Respondents described several practical and personal impacts on daily life, including:
– extra appointments
– time off work
– travel to the clinic and parking costs
This extra burden was often accompanied by emotional strain, including:
– uncertainty about how a new product might affect them
– anxiety shaped by previous negative experiences of switching
– a reduced sense of control when switching felt forced or non-consensual.
Some patients described repeated switching cycles and an accumulated psychological burden.
A consistent message across negative responses was that prefilled syringes were a critical enabler of independence. Their removal has disproportionately harmed people who travel, work, or have limited dexterity or confidence.
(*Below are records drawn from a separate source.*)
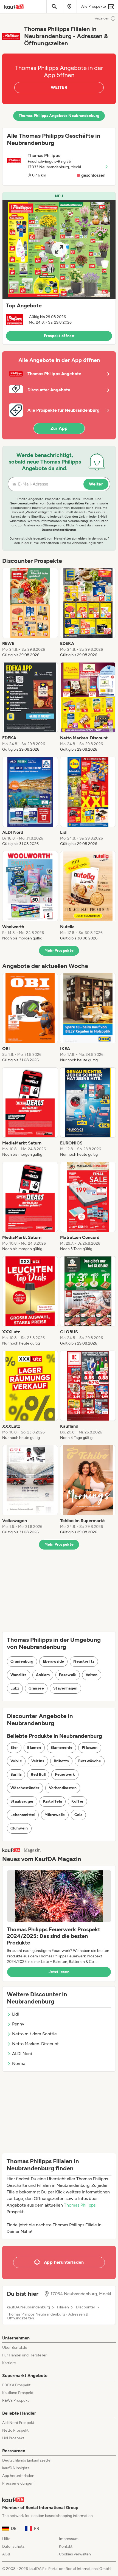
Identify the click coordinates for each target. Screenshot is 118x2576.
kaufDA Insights (15, 2468)
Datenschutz (13, 2546)
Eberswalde (53, 1661)
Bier (14, 1747)
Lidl (15, 2014)
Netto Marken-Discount (35, 2043)
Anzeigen (102, 18)
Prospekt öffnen (59, 335)
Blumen (34, 1747)
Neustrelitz (83, 1661)
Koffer (77, 1801)
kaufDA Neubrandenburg (28, 2307)
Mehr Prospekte (59, 950)
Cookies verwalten (75, 2554)
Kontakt (65, 2546)
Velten (92, 1675)
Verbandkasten (63, 1788)
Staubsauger (22, 1801)
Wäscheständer (25, 1788)
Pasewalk (67, 1675)
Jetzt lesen (59, 1971)
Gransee (36, 1688)
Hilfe (6, 2538)
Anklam (43, 1675)
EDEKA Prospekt (16, 2385)
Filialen (63, 2307)
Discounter (85, 2307)
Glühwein (19, 1828)
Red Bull (38, 1774)
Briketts (61, 1761)
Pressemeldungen (17, 2483)
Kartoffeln (52, 1801)
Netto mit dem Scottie (34, 2033)
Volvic (16, 1761)
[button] (59, 268)
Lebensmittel (22, 1814)
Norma (18, 2063)
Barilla (15, 1774)
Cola (78, 1814)
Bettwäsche (89, 1761)
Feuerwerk (65, 1774)
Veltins (37, 1761)
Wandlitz (18, 1675)
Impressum (68, 2538)
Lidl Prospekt (13, 2438)
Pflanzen (90, 1747)
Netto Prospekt (15, 2430)
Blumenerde (61, 1747)
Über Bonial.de (14, 2347)
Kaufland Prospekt (17, 2392)
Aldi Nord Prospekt (18, 2422)
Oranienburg (21, 1661)
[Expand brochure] (59, 249)
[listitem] (30, 613)
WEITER (59, 87)
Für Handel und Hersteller (24, 2355)
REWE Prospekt (15, 2400)
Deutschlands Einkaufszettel (26, 2460)
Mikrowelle (54, 1814)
What healthcare professionals (HCPs) told us
Frontline teams are bearing the operational weight of system-level decisions, often without adequate notice, resources, or guidance.
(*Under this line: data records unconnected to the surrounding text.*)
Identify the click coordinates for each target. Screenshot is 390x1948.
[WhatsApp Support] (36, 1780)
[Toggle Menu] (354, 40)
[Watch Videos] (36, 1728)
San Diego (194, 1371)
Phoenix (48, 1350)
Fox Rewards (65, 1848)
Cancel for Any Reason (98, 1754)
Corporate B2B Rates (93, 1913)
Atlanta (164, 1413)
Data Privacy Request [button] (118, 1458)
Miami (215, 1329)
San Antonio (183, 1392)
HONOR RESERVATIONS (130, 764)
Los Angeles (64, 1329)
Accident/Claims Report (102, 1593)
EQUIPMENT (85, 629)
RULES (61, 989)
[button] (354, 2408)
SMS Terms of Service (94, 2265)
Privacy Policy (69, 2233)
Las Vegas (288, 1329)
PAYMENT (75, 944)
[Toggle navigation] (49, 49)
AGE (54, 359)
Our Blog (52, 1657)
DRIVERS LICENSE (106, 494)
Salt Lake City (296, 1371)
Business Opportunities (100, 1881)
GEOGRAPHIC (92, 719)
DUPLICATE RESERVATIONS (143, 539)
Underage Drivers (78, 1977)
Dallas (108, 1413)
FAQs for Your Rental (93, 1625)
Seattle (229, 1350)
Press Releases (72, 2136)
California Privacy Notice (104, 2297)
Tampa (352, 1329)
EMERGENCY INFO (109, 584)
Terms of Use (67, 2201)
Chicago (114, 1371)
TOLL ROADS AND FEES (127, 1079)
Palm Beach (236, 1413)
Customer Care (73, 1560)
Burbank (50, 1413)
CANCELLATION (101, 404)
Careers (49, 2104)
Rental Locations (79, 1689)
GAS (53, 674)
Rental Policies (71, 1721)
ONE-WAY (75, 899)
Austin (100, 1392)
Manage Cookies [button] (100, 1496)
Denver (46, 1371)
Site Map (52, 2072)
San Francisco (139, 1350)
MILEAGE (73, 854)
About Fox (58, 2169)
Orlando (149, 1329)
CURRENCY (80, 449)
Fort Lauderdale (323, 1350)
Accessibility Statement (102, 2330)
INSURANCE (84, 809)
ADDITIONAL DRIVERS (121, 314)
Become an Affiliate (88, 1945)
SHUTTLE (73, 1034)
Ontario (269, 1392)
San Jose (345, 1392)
- 24% of HCPs reported minimal or no involvement in switching decisions, despite being responsible for delivery
- 33% of HCPs rated communication from commissioning bodies as poor or absent
- 33% of HCPs felt adequate guidance for managing non-clinical switches does not exist
- 35% of HCPs reported that communication and guidance was mostly clear but not timely
Switching was widely described as time-consuming, resource-intensive and insufficiently understood by policymakers, adding further pressure to services and staff.
Respondents also questioned the claimed cost savings. They argued that the economic case for mandated switches often overlooks hidden or downstream costs. Many called for economic modelling to be reassessed so that it reflects the true costs to the system.
What needs to change
The report makes three clear recommendations:
- Ensure every IG switch is grounded in clear, patient-centred communication.Every switch should be clearly explained, with genuine opportunity for questions and shared decision-making, particularly where switching is system-driven rather than clinically led.
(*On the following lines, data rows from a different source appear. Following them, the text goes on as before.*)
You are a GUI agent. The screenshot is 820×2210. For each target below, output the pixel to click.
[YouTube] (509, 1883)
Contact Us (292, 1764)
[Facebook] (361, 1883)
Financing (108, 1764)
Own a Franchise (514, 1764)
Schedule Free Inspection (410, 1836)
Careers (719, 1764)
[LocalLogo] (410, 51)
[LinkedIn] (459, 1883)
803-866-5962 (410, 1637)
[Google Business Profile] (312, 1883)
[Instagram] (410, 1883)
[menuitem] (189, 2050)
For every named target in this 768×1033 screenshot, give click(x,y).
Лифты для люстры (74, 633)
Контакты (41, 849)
- Align national switching decisions with frontline delivery capacity and realities.National commissioning decisions need to account for the time, resource and clinical capacity required to implement switches safely. There needs to be better engagement and consultation in NHS framework decision-making, with earlier communication and adequate lead-in time being essential.
- IG therapy switching should be a supported transition.Switching IG therapy should be a careful, step-by-step process that keeps patients informed throughout. It's normal for patients to feel anxious and unsure at the start, and that should be acknowledged. Patients should be able to get information and support even after they've started their new treatment, and there should be regular check-ins that reflect how people manage in everyday life.
Read the report
Behind the Switch is available to download now. The full collection of free-text patient and HCP responses is available alongside it, offering an unfiltered account of what IG therapy switching looks and feels like in practice.
Immunodeficiency UK is extremely grateful to patients and healthcare professionals who provided rich insights into their views on IG commissioning, and the impact and challenges they face when switching of IG products is mandated.